公開日時: 2021年7月8日(木) 13:03
更新日時: 2022年4月21日(木) 17:07
文字数:2,404


 結局、ミハイルからの着信は『あれから』一切なく、一週間が経った。

 正直いって気まずかった。

 なぜならば、今週の日曜日がスクリーングだからだ。

 一ツ橋高校で出会うことになる。

 その前に謝罪をするべきか? と、毎日スマホを見てはため息をつく。

 だが、「ミハイル」というアドレス帳をタップするほどの勇気は俺にはなかった。


 あの日……、もし俺がミハイルと付き合っていたら、どうなっていたんだろう?


 そればかりが、頭から離れない。

 ミハイルが去り際、『じゃあ生まれ変わったら、付き合ってくれよな☆』と言い残した。

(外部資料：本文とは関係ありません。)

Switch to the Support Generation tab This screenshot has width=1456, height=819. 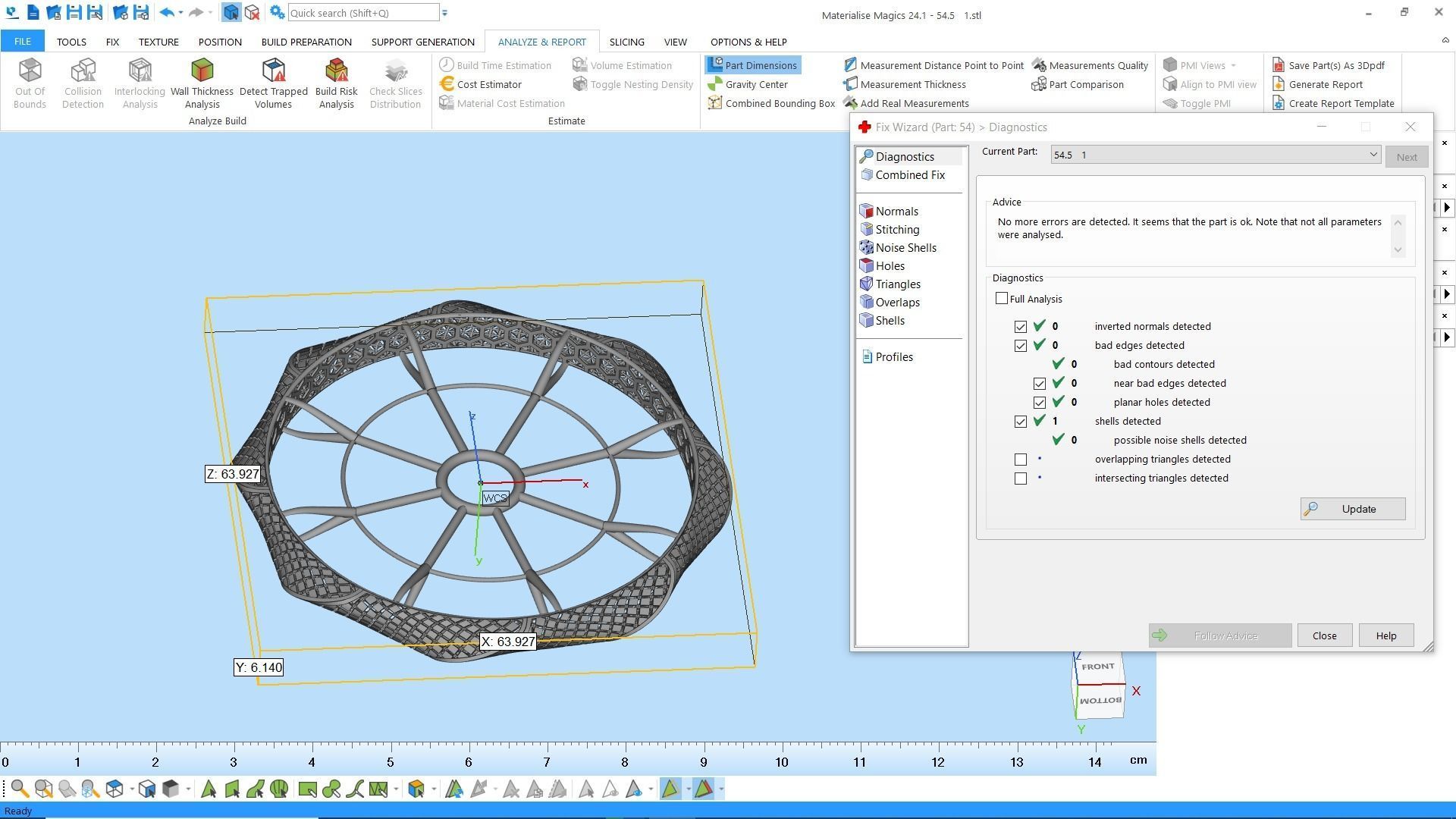pyautogui.click(x=422, y=42)
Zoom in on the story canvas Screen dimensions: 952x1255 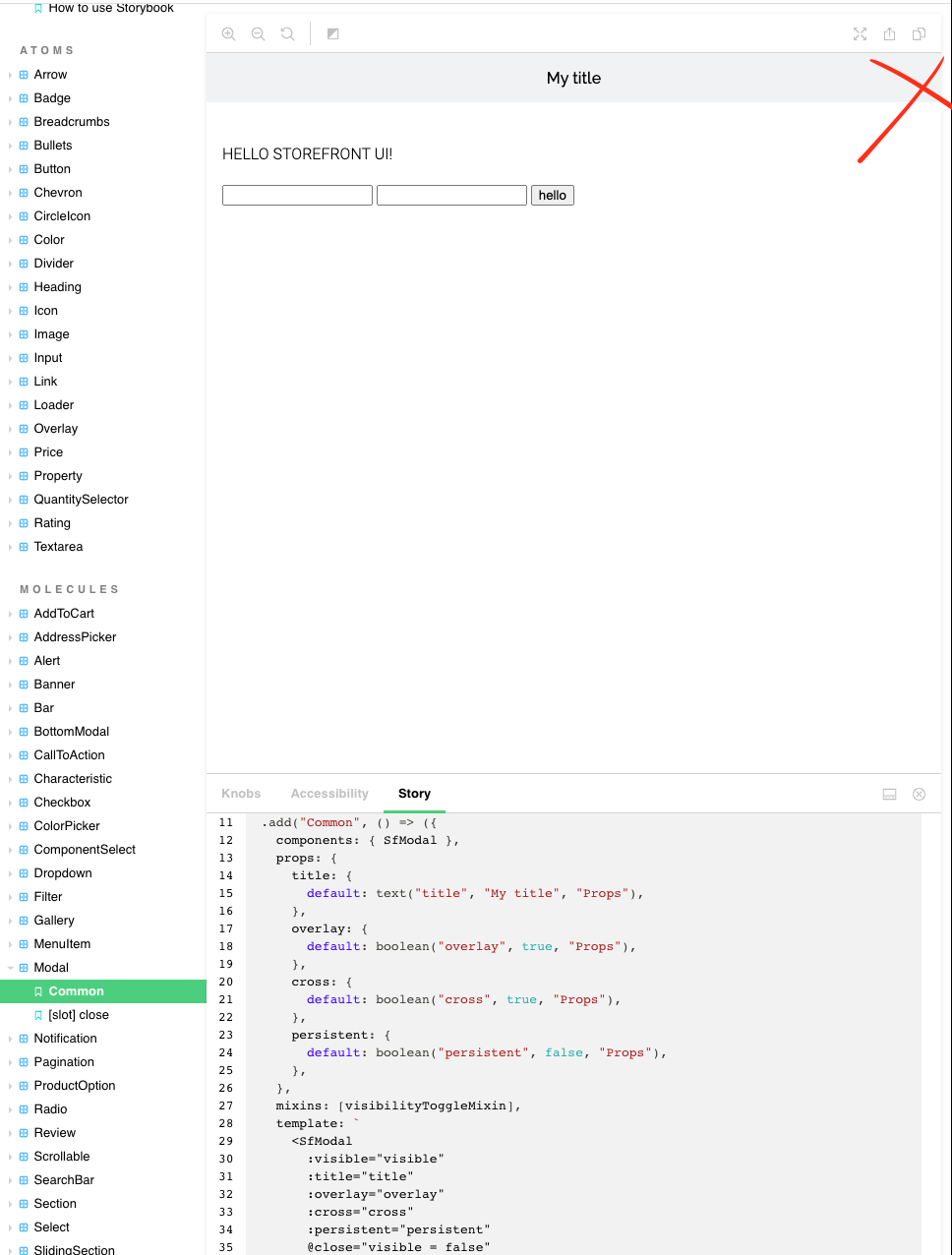[229, 33]
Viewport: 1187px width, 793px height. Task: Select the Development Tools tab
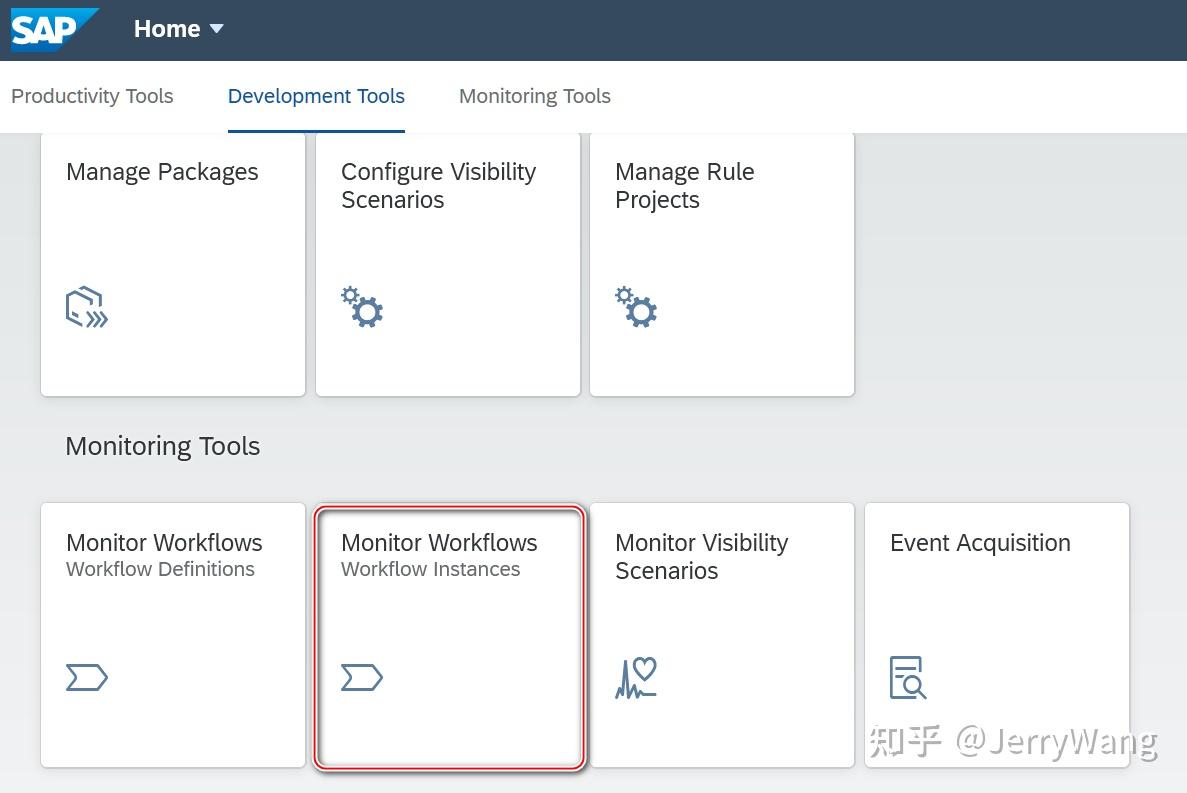[316, 96]
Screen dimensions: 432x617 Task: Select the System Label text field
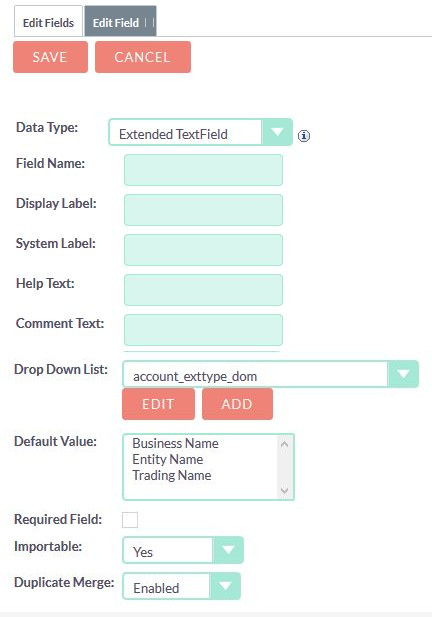pyautogui.click(x=203, y=250)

 生まれ変わる? まさかフラれたことがショックで自殺……なわけないよな。

 こんな俺のために、自殺なんてするか?

 たかが、3回しか会ってない関係なのに。


 俺は自室で、編集部の白金から言われたラブコメの設定を考えていた。


 主人公は中二病満載のオタク。

 ヒロインはロシア人のハーフの金髪美少女。


「あれ?」

 書いていて思った……まんまミハイルがモデルじゃねーか!

 クソ……。


「おにーさま!」

 人がタイピングしているというのに、横乳を左腕にのせるんじゃありません!

「かなでか……」

「どうしたんですの? 最近、元気がないですわ。かなでで自家発電しすぎましたの?」

 相変わらずブッ飛んだ妹だ。

「な訳ないだろ……」

「本当に元気ないですわねぇ。ひょっとして……ミーシャちゃんとケンカでもしましたの?」

 ギクッ! こいつ、けっこう鋭いんだよな。


「べ、別に関係ないだろ!」

「怒るということは、ほぼ図星ですわよ、おにーさま♪」

「クッ!」

「かなでに相談しませんか?」

 目を輝かせて、モニターの前に顔を出す。

 こいつ、人の仕事を邪魔したいだけだろ。


「なぜ、かなでに話す必要性がある? メリットは?」

「メリットですかぁ? ミーシャちゃんの裏情報とか?」

「はぁ!?」

 なにこいつ。ミハイルん家にストーキングでもしているのか?


「ソースは?」

「もちろん、かなでちゃんですわ!」

 怪しすぎる。

「かなで……ハッキングとか好きなのか?」

「酷いですわ! ミーシャちゃんとおにーさまは、既におっ友達でございましょ?」

「ん? まあ……確かにそうだな」

「ならば、妹のかなでも、ミーシャちゃんとおっ友達ですわ♪」

「はぁ?」


「これを見るですわ!」

 かなでが差し出したのは、18歳未満禁止の男の娘エロゲーの自作スマホケース……。

 じゃなくて中身のスマホ。

 アドレス帳に見慣れた名前がある。

『♪ミーシャちゃん♪』



「おまっ! どこで手に入れたんだよ!」

「ミーシャちゃんが『パジャマパーティ』の時に、教えてくれたんですの♪」

「この前、ミハイルがうちに泊まったときか!?」

「ええ、おにーさまが寝てたので♪」

 なるほど、こいつ……やりおるわ。

 人が寝ている間に。


「で? それでお前とミハイルになんの関係がある?」

「かなでのおっ友達に追加されたから、毎日L●NEしてますわ」

「ま、マジか……」

 俺なんか、電話するのもメールするのもしんどいのに。


「ええ、あの日以来、毎日お互いの趣味を暴露しあっていますわよ♪」

「趣味って……かなでのか?」

「もちのロンですわ! かなでは、主に男の娘のエロゲや同人ですわね♪」

 俺の初めての友人に、なんつーもんを暴露してやがんだ、こいつ。


「肝心のミハイルの趣味は?」

「そうですわね……主にスタジオデブリのボニョや夢の国ランドのネッキーとか」

「フンッ、その情報ならすでに把握済みだ」

「ん~ 他にはおにーさまの趣味とか、聞かれたので、赤裸々に語ってあげましたわ♪」

「おまっ!? なにを話したんだ?」

 ガグブル……。


「そうですわねぇ……まあ、かなでのおっぱいをおかずに自家発電していることは、既にミーシャちゃんもご存じでしたし……」

 全くもってご存じじゃねぇ!

「あとは、確かおにーさまの女の子の好みとか?」

「はぁ? なんでそうなる?」

「かなでにも、わかりませんわ……それだけおにーさまのことを慕っていらっしゃるんですわ」

「なるほどな……で、俺の好みなんて存在するのか?」

 そうだ、俺に女の好みなんてない。


「答えるのに困りましたが、強いていうならアイドル声優の『YUIKA』ちゃんみたいな子が、好きと言っておきましたわ」

 ファッ!


「それからは、ミーシャちゃんとは毎日、電話で『YUIKA』ちゃんのミュージックビデオやダンス、出演しているアニメ、好むファッションやコスメなんかをずっと話していましたわ♪」

「へ、へぇ……」

 あのヤンキー少年が、ずいぶんとオタク落ちしましたね。


「ま、ケンカしても、時間がお二人の関係を治してくれますわよ♪」

「そんなもんか?」

「ええ、かなでも推しの男の娘やBLで腐女子さんたちとよくおケンカしますもの」

 それって友人関係に入るの? 臭そう。


「ほら、噂をすれば♪」

 机の上を指すかなで。

 スマホがブーッと揺れている。


 名前は『ミハイル』


 俺はすぐスワイプして電話に出た。

「もしもし、ミハイルか! 生きているのか!?」

『う、うるさいなぁ……生きているに決まってんだろ。一体どうしたの? タクト』

 いや逆に心配されちゃったよ。


「いや、あの……この前はだな……」

『なんだあれか、忘れてくれよ☆』

 忘れる? ウソォォォォォ!


「本当に忘れていいのか?」

『うん☆ それより、お前に会わせたいやつがいるんだ』

「は?」

『オレのいとこでさ。タクトのことを話したら、会いたいってうるさいんだよ』

「へ、へぇ……」

 なんか嫌な予感。


『ねぇ、土曜日空いてる?』

「スクリーングの前の日か……問題ない」

『じゃあ、土曜日な! またメールすっからさ☆』

 そう言うと、ミハイルは一方的に電話を切った。

「なんだったんだ……」

 視線を左にやれば、ニヤニヤ笑う妹のかなで。


「おにーさま、よかったですわね♪」

「かなで……お前、なにか企んでないか?」

「なんのことですの?」

 首をかしげてはいるが、口元がガバガバでゆるゆるだぞ!


 まあよしとしよう……。

 ミハイルから電話をかけてきてくれて、俺は心から安心していた。